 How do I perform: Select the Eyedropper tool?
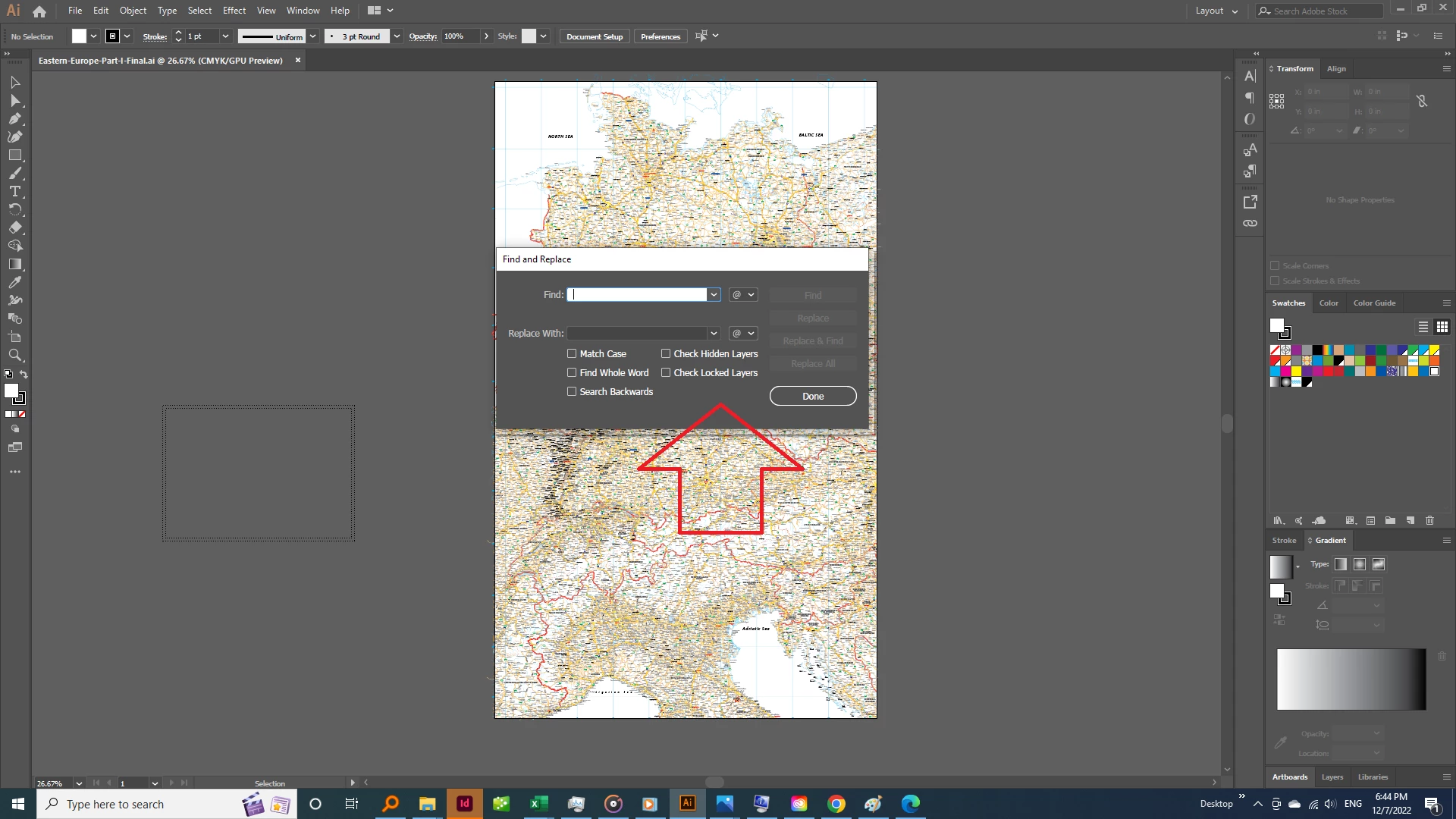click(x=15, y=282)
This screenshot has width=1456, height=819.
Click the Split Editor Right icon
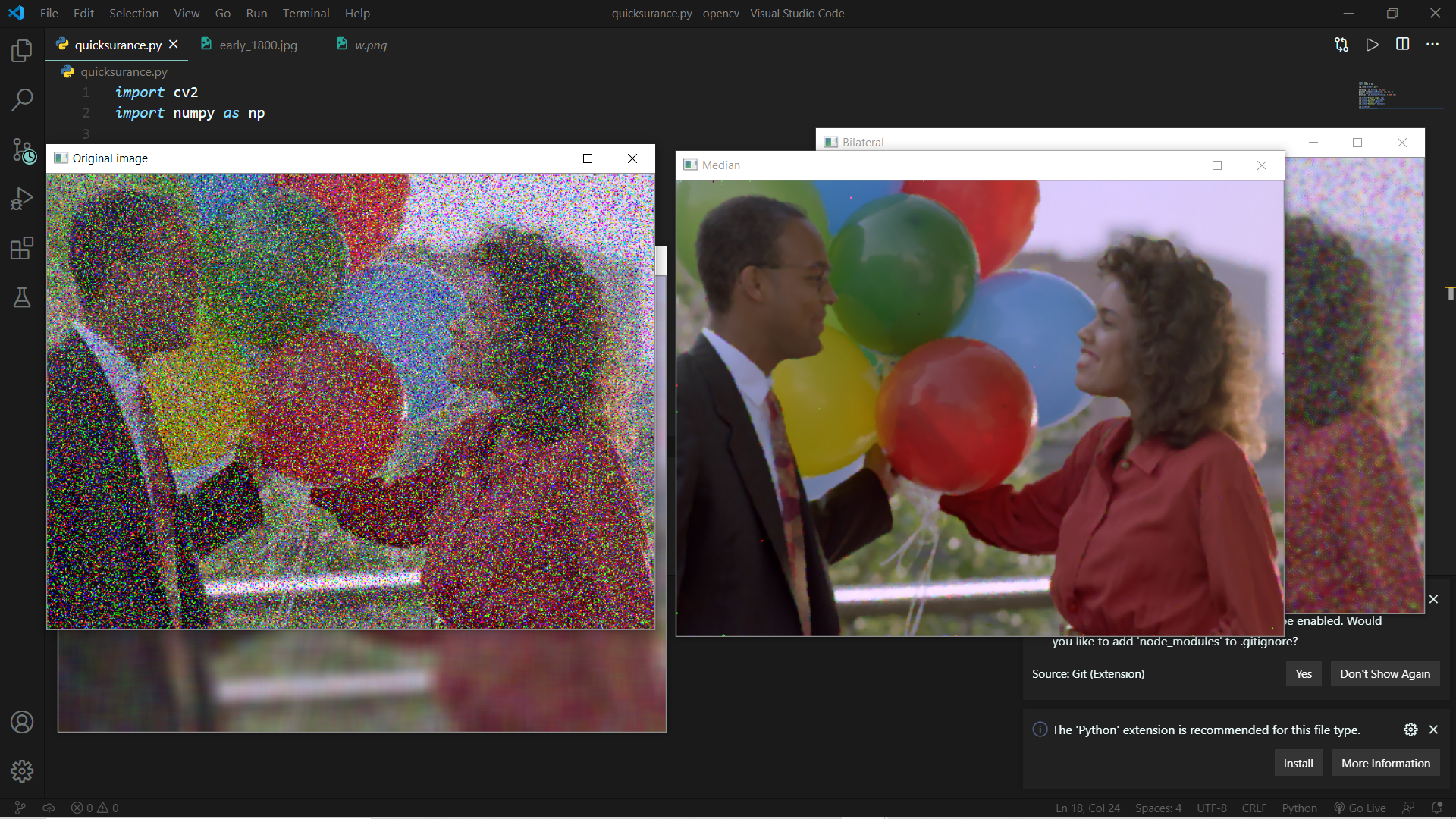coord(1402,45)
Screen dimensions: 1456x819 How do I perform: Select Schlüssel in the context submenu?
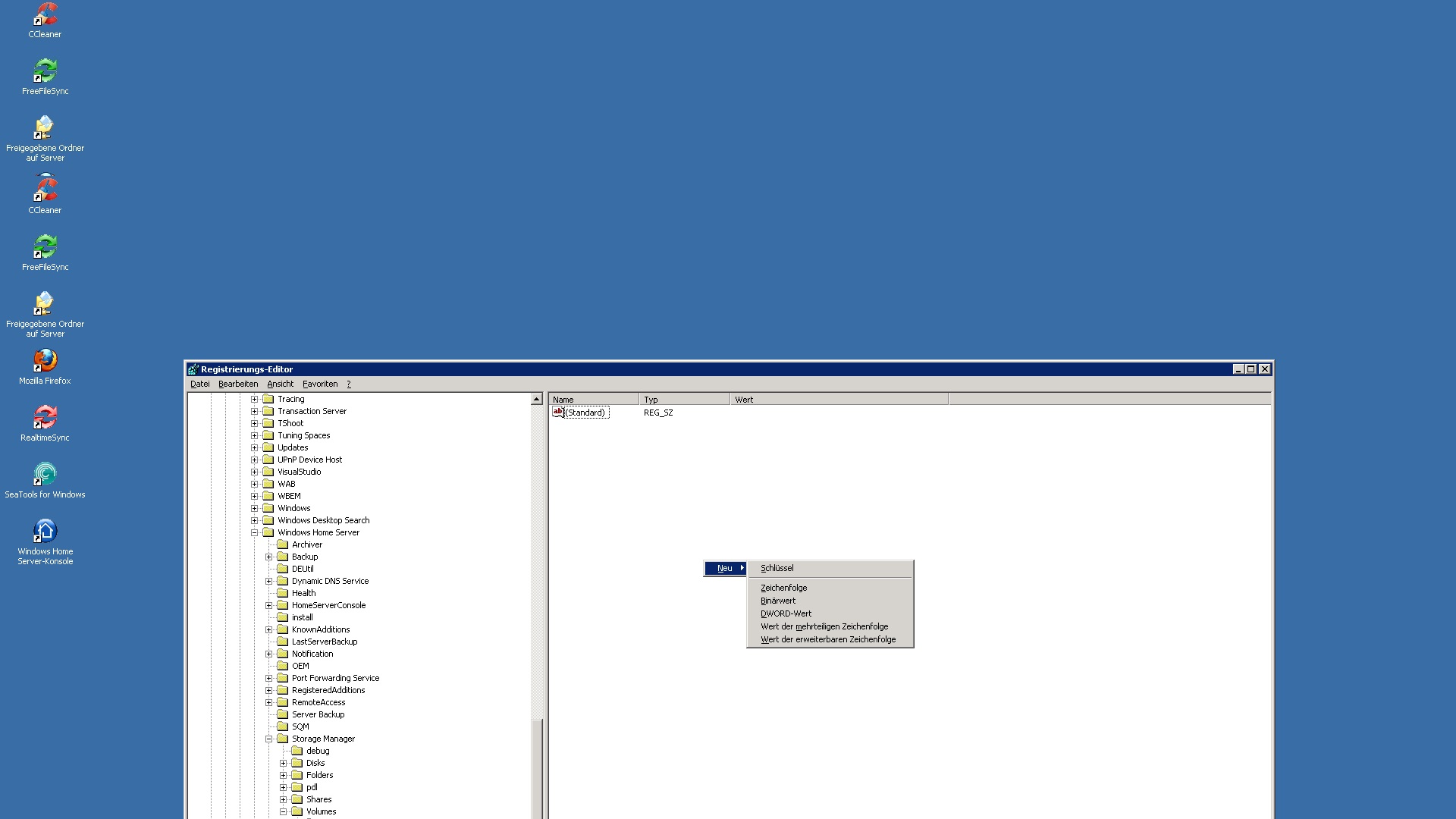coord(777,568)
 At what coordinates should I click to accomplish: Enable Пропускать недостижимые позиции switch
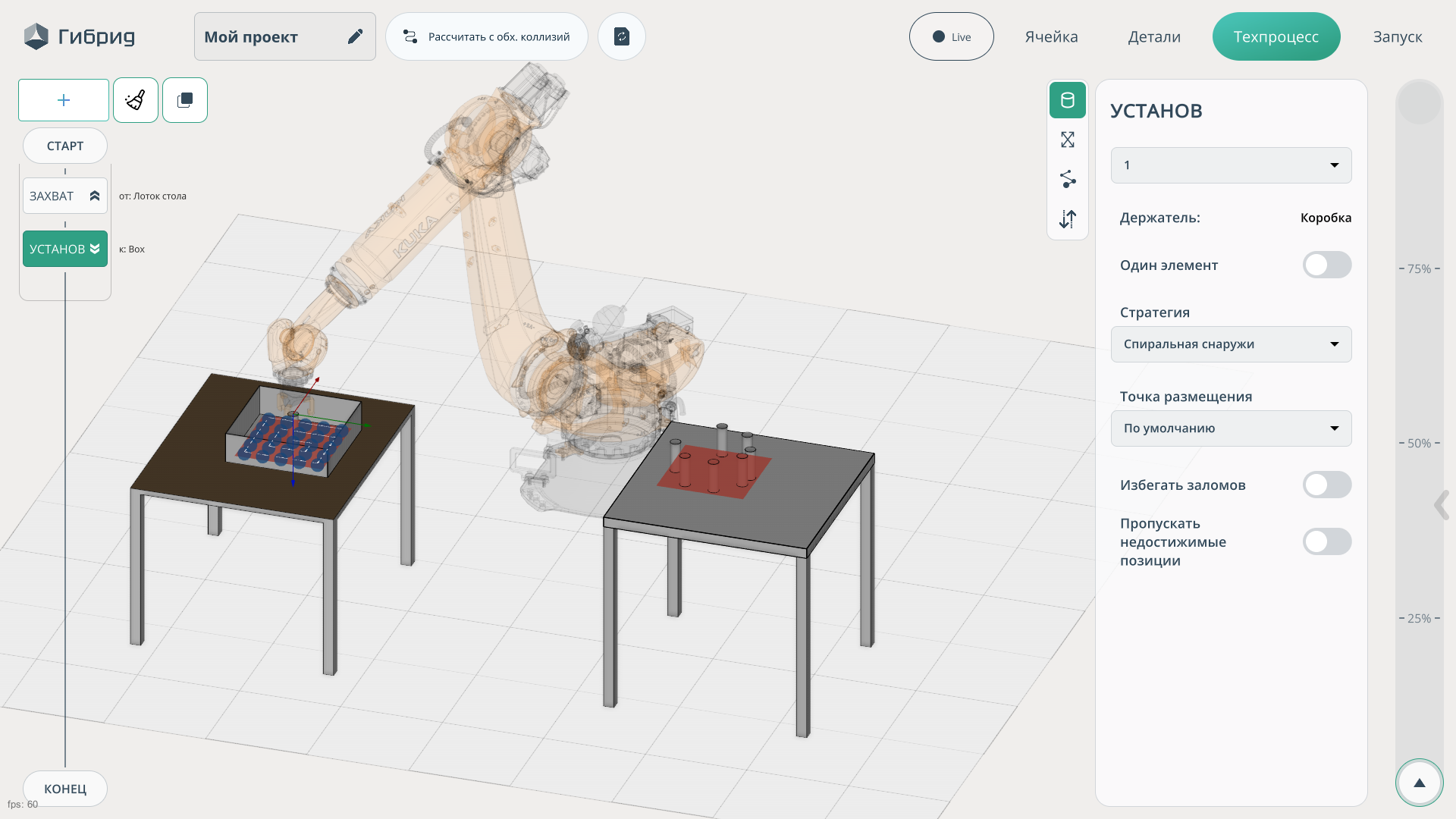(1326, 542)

> DIRECTIONS: Apart from the pictures, every record must be set down exactly.

> EXERCISE RESPONSE:
 How do I perform: Select the Eyedropper tool?
click(x=15, y=282)
This screenshot has width=1456, height=819.
Click the Split Editor Right icon
coord(1402,45)
Screen dimensions: 1456x819 How do I perform: Select Schlüssel in the context submenu?
coord(777,568)
 At what coordinates should I click to accomplish: Enable Пропускать недостижимые позиции switch
(1326, 542)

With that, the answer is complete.